Stuck in the ’70s, the General Services Administration tries to achieve more in purchasing area

By The Star Staff

The General Services Administration (ASG by its Spanish initials) was created in 1971 to acquire non-professional goods and services for the Puerto Rico government, but over the years it has become ineffective because it has not incorporated technological advances into its purchasing processes.

ASG Administrator Karla Mercado, however, touted the achievements of the past four years in the purchasing area.

“In order to improve these services and achieve savings in purchases for the government of Puerto Rico, our administration has started to transform the mission and vision of the ASG by adopting a new model for the purchase of goods, works and services,” Mercado said. “This model is framed by the principles of transparency, uniformity and healthy competition.”

Among her achievements, Mercado cited the acquisition of new technological equipment for ASG employees and recording all bids with the goal of making them public.

She cited as goals to be completed the need to purchase a computer system that can register all purchase transactions and statistical information in real time. She also said the ASG needs to implement a Single Registry for Services and renew the Bidders Single Registry.

Meanwhile, the Public Buildings Authority (PBA), which is in bankruptcy court, since 2019 has not been getting the estimated $135 million in annual revenues to fund operations and buy equipment. The PBA has an outstanding bond debt of $4 billion.

PBA Director Melitza López said the public corporation does not receive direct allocations from the general fund because its main source of income consists of the rental fees stipulated in contracts with its tenants.

The PBA owns 673 facilities throughout Puerto Rico, including 425 public schools. Lease fees are divided to pay the debt service on bonds used to finance projects, operational expenses, buying equipment and improvements.

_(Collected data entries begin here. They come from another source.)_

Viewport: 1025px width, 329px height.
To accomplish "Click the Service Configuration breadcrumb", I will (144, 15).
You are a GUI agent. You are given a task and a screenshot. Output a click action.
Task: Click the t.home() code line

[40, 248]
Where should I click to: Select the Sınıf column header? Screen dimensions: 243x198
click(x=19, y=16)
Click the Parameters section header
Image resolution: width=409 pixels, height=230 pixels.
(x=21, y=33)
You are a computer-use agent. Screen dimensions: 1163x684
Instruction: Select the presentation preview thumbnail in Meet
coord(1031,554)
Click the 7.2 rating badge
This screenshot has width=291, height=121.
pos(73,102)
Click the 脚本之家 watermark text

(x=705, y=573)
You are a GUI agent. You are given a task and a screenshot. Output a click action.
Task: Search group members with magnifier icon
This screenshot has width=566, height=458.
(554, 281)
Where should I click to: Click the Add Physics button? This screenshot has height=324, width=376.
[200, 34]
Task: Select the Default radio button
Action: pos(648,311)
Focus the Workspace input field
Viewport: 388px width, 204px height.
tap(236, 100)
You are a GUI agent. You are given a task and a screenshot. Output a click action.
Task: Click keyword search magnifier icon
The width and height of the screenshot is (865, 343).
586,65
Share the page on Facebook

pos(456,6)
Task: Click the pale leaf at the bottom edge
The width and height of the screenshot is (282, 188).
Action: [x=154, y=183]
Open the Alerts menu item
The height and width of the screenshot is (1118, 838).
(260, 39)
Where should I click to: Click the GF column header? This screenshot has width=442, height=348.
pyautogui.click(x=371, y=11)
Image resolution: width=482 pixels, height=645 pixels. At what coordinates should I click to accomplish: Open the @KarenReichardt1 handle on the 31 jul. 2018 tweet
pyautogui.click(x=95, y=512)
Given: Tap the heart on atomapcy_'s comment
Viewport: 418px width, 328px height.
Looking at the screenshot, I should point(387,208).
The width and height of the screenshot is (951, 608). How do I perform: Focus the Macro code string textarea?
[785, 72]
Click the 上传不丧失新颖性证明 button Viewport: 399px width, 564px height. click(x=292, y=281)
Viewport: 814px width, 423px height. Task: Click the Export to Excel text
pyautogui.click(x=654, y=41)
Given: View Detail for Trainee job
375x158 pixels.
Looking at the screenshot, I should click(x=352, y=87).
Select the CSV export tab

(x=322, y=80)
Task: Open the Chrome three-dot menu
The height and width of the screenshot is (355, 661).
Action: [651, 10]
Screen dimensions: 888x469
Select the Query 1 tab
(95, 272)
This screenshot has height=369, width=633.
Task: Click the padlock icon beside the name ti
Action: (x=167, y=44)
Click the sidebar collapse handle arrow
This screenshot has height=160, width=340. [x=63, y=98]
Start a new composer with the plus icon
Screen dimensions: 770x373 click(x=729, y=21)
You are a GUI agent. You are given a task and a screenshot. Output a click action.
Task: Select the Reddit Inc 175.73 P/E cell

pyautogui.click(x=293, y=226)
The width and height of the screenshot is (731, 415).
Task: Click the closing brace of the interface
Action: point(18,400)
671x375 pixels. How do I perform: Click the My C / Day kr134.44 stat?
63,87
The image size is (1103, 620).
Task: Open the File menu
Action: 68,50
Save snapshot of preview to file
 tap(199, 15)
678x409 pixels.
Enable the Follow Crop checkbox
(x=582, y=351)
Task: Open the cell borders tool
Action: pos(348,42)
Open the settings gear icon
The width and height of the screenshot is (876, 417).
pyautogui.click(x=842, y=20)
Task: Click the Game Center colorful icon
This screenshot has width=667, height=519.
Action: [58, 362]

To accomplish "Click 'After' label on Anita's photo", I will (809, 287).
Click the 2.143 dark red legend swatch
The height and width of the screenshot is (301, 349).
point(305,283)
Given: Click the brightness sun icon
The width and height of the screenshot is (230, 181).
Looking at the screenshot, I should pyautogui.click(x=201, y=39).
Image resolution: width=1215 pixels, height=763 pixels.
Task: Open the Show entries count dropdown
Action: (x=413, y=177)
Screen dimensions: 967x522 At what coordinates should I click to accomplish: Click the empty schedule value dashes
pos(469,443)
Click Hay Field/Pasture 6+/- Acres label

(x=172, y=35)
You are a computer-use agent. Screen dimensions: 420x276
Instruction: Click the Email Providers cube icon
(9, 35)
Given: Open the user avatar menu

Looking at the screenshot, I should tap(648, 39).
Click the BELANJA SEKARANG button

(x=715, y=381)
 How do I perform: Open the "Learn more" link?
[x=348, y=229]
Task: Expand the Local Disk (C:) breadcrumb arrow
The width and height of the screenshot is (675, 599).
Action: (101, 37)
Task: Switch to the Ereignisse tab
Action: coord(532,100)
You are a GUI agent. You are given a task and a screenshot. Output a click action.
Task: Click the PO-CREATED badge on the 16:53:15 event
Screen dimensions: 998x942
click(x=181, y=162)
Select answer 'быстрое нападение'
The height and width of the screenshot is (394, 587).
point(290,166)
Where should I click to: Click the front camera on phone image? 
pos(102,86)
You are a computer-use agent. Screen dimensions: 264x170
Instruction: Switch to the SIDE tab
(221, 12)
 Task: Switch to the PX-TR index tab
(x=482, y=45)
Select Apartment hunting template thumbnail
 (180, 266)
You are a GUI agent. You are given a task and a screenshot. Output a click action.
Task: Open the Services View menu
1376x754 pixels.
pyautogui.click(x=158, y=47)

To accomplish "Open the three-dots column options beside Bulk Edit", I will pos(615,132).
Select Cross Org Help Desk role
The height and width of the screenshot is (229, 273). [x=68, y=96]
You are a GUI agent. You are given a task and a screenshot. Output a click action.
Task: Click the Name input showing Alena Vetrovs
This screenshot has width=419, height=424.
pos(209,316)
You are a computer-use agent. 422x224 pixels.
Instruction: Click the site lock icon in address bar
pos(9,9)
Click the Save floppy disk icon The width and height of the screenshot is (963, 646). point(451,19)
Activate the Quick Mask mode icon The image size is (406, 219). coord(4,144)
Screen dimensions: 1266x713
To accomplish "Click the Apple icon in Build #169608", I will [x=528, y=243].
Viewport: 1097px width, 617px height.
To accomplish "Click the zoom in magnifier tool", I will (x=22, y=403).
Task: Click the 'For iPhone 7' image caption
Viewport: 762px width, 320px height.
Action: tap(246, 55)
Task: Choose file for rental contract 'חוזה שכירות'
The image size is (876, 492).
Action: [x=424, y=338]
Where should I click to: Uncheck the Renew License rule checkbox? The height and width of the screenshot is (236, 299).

The PBA receives about $400 million in fees from the rental of its facilities, but most of the rent, or about $265 million, goes to debt service, which is currently billed to tenants only for accounting purposes but has not been paid to the PBA since 2016 due to the moratorium declared by former Gov. Alejandro García Padilla and the central government’s Title III bankruptcy process, which began in 2017 under the Puerto Rico Oversight, Management and Economic Stability Act, the PBA’s transition statement reads.